Can you reproduce the material verbatim, from the line with "Where should I click to: Click the next" to the line with "Looking at the screenshot, I should [x=98, y=103].", including both of those lines?

* START DATA LINES *

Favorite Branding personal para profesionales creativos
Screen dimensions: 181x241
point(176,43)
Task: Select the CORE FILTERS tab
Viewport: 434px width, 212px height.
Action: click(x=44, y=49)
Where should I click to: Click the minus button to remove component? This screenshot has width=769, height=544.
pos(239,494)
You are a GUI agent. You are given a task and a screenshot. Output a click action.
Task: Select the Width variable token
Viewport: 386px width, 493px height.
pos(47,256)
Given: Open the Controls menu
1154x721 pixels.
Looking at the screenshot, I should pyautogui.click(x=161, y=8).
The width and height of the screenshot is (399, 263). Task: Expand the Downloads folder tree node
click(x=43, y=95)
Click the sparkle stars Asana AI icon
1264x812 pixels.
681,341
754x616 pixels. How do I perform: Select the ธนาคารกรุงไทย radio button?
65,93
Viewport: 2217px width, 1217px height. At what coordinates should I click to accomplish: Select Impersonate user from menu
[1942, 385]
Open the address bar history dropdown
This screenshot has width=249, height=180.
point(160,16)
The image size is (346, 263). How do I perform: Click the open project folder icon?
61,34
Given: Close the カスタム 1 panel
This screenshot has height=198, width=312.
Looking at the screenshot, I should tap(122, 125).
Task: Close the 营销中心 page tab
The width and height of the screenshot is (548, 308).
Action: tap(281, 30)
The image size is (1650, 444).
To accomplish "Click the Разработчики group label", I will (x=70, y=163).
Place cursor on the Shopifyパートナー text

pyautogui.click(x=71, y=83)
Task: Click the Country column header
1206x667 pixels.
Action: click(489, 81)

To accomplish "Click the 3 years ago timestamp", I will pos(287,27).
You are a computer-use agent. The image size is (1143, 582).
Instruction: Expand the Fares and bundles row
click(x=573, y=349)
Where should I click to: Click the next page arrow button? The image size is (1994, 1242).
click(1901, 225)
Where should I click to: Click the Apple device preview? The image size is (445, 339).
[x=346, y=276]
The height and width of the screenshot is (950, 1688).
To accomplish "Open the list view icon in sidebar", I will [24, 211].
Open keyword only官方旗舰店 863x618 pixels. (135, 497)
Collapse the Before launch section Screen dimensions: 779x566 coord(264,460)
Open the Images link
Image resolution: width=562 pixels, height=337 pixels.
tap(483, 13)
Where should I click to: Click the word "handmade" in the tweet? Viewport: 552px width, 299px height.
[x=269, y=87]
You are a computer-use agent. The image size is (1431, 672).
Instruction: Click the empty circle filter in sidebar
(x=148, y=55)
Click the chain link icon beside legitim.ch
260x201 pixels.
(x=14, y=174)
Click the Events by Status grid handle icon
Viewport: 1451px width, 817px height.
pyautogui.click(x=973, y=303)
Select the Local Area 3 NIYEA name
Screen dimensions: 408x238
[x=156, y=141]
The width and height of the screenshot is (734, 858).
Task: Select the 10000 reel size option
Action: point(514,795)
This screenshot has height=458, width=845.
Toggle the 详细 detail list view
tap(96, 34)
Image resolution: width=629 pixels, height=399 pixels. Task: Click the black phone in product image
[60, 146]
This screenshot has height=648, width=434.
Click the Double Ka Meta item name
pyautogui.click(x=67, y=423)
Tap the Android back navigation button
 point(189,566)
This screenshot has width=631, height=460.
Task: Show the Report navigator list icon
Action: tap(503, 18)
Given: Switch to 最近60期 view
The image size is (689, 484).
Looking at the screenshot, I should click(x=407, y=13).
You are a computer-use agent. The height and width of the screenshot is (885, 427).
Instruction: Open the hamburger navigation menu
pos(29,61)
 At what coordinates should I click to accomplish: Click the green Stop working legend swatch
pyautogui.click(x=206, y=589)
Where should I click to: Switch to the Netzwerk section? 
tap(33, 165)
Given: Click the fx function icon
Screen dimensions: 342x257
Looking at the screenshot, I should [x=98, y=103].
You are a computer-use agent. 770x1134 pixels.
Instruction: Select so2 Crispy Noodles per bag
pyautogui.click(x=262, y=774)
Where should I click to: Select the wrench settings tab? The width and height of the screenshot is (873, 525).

* END DATA LINES *

PROBLEM SOLUTION:
Where should I click to: Click the next page arrow button? The image size is (1994, 1242).
click(1901, 225)
Where should I click to: Click the Apple device preview? The image size is (445, 339).
[x=346, y=276]
The height and width of the screenshot is (950, 1688).
To accomplish "Open the list view icon in sidebar", I will [24, 211].
Open keyword only官方旗舰店 863x618 pixels. (135, 497)
Collapse the Before launch section Screen dimensions: 779x566 coord(264,460)
Open the Images link
Image resolution: width=562 pixels, height=337 pixels.
tap(483, 13)
Where should I click to: Click the word "handmade" in the tweet? Viewport: 552px width, 299px height.
[x=269, y=87]
You are a computer-use agent. The image size is (1431, 672).
Instruction: Click the empty circle filter in sidebar
(x=148, y=55)
Click the chain link icon beside legitim.ch
260x201 pixels.
(x=14, y=174)
Click the Events by Status grid handle icon
Viewport: 1451px width, 817px height.
pyautogui.click(x=973, y=303)
Select the Local Area 3 NIYEA name
Screen dimensions: 408x238
[x=156, y=141]
The width and height of the screenshot is (734, 858).
Task: Select the 10000 reel size option
Action: point(514,795)
This screenshot has height=458, width=845.
Toggle the 详细 detail list view
tap(96, 34)
Image resolution: width=629 pixels, height=399 pixels. Task: Click the black phone in product image
[60, 146]
This screenshot has height=648, width=434.
Click the Double Ka Meta item name
pyautogui.click(x=67, y=423)
Tap the Android back navigation button
 point(189,566)
This screenshot has width=631, height=460.
Task: Show the Report navigator list icon
Action: tap(503, 18)
Given: Switch to 最近60期 view
The image size is (689, 484).
Looking at the screenshot, I should click(x=407, y=13).
You are a computer-use agent. The height and width of the screenshot is (885, 427).
Instruction: Open the hamburger navigation menu
pos(29,61)
 At what coordinates should I click to accomplish: Click the green Stop working legend swatch
pyautogui.click(x=206, y=589)
Where should I click to: Switch to the Netzwerk section? 
tap(33, 165)
Given: Click the fx function icon
Screen dimensions: 342x257
Looking at the screenshot, I should [x=98, y=103].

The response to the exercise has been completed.